We should remember that despite the accomplishments and attempts in development and industry over the past two centuries, the mission of building a state of co-citizenship is still at hand in order to liberate the Egyptian economy from the shackles of backwardness. I mean building the needed economic capabilities to produce high-tech products and services and their high added value, and the competitiveness that guarantees a larger share of the world’s wealth through trade and investment.

In order to strengthen national economic security, there is no alternative to multiplying the capabilities and competitiveness of the national economy and protecting national economic sovereignty, essentially through guaranteeing the requisites of guarding its existence, borders, independence, sovereignty, unity, stability, interests, values and institutions to ensure that Egypt remains for Egyptians.

This would also mean enhancing the country’s resources in terms of national economic power and limiting foreign economic threats. It is critical to continue raising the standard of industry, speeding up development, modernising agriculture, safeguarding energy and multiplying production.

→ **Challenge**
Please reproduce the passage above on Egypt's national economic security word for word, from its first sentence to its last.

→ **Data extract**
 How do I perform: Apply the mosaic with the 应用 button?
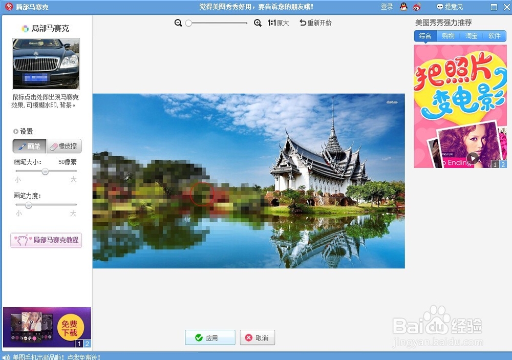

→ **Result below**
We should remember that despite the accomplishments and attempts in development and industry over the past two centuries, the mission of building a state of co-citizenship is still at hand in order to liberate the Egyptian economy from the shackles of backwardness. I mean building the needed economic capabilities to produce high-tech products and services and their high added value, and the competitiveness that guarantees a larger share of the world’s wealth through trade and investment.

In order to strengthen national economic security, there is no alternative to multiplying the capabilities and competitiveness of the national economy and protecting national economic sovereignty, essentially through guaranteeing the requisites of guarding its existence, borders, independence, sovereignty, unity, stability, interests, values and institutions to ensure that Egypt remains for Egyptians.

This would also mean enhancing the country’s resources in terms of national economic power and limiting foreign economic threats. It is critical to continue raising the standard of industry, speeding up development, modernising agriculture, safeguarding energy and multiplying production.